> [Task objective] Once the line containing "Image resolution: width=731" is found, please copy it and all lines after it through the end of the records, exactly, leaving out pictures.

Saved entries
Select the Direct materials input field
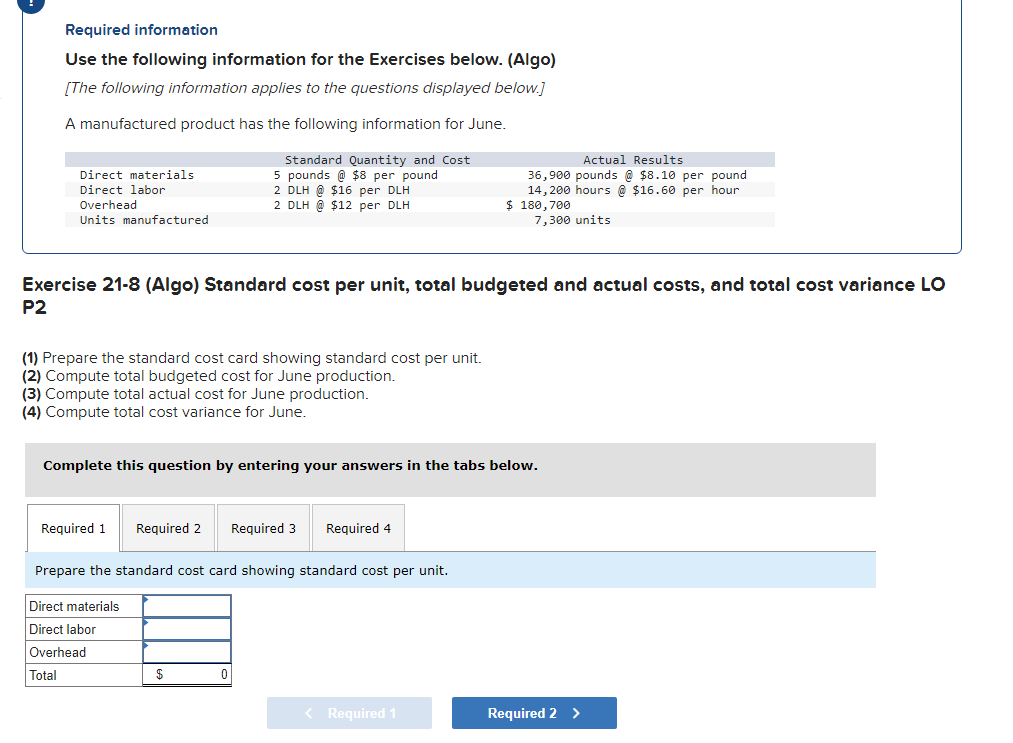The image size is (1013, 743). click(x=187, y=606)
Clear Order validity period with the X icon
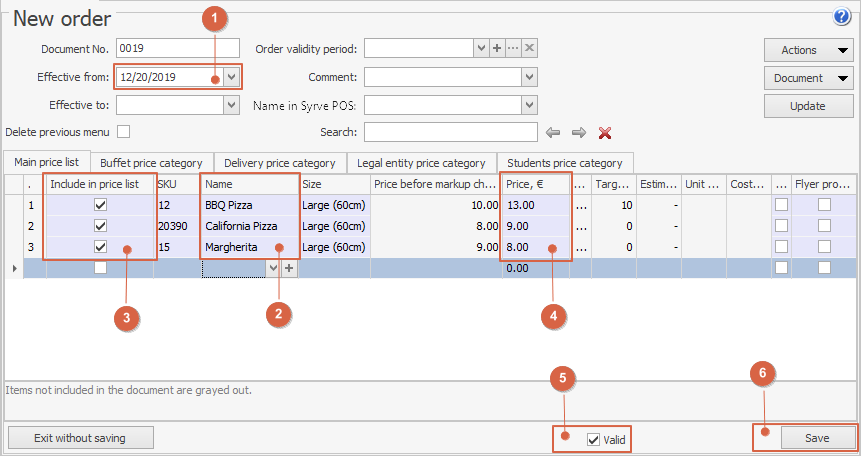 coord(529,49)
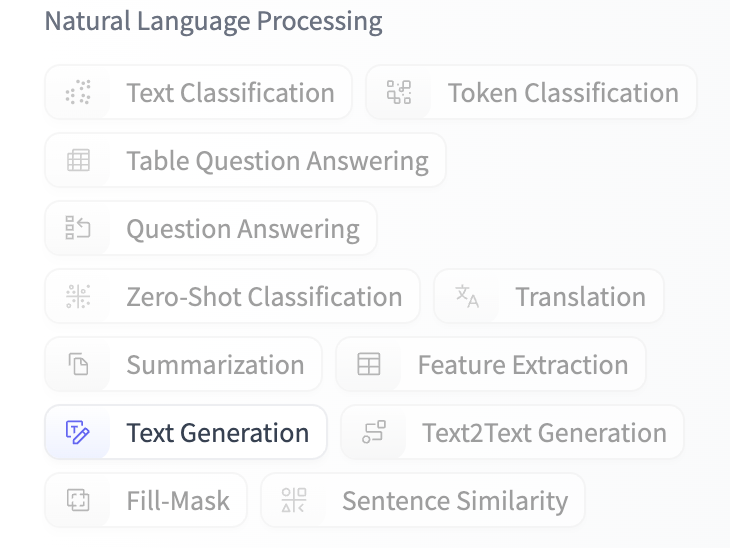Click the Feature Extraction table icon
Image resolution: width=730 pixels, height=548 pixels.
369,365
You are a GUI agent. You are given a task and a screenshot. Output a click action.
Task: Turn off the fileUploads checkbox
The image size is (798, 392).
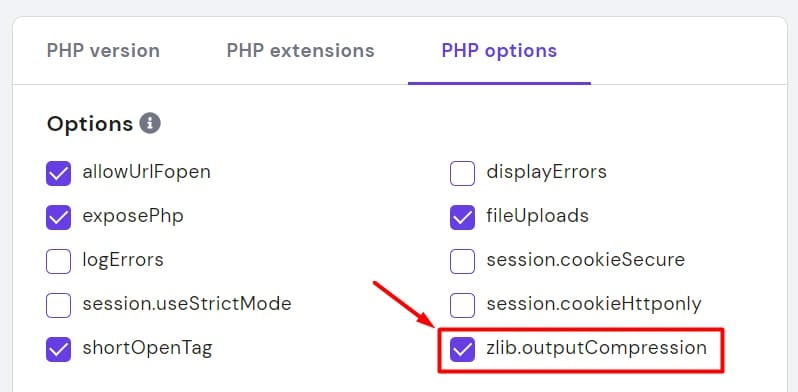pos(463,217)
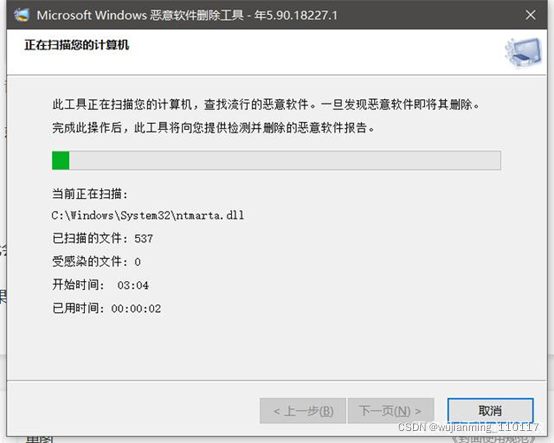Click the 开始时间 03:04 line
The width and height of the screenshot is (554, 443).
[100, 285]
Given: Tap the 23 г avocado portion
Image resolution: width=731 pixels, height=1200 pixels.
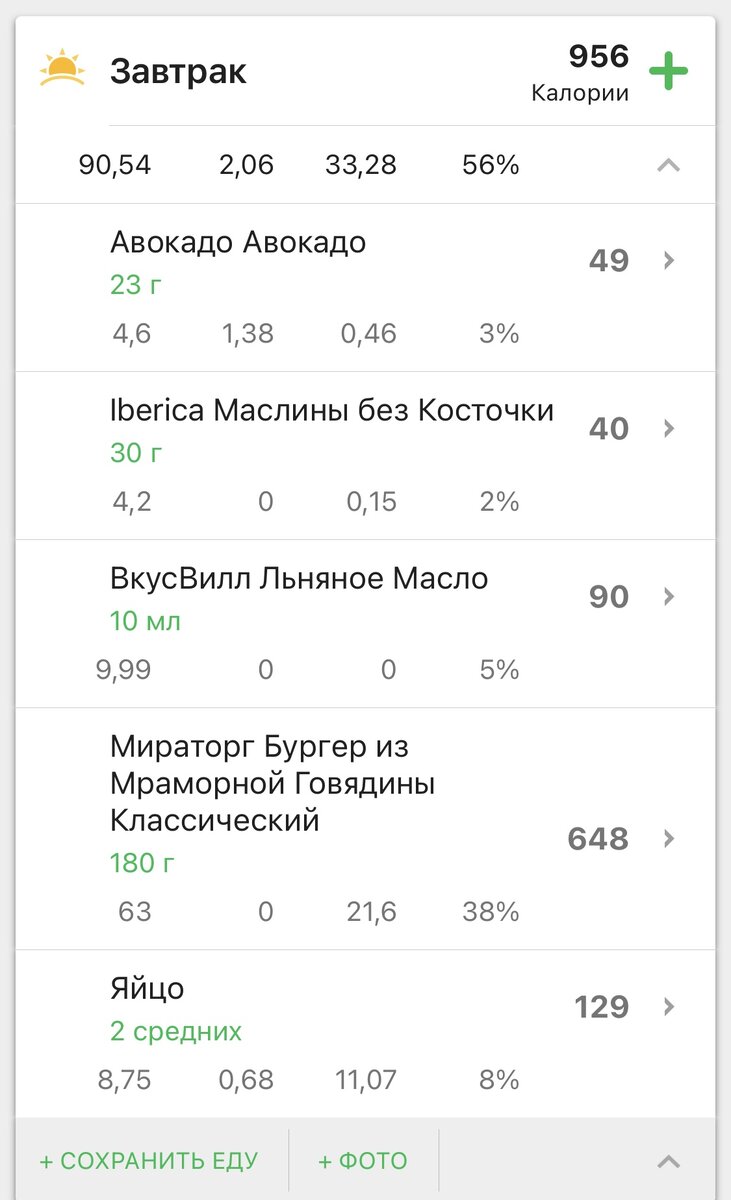Looking at the screenshot, I should point(136,285).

> [Result below]
Image resolution: width=731 pixels, height=1200 pixels.
Looking at the screenshot, I should point(136,285).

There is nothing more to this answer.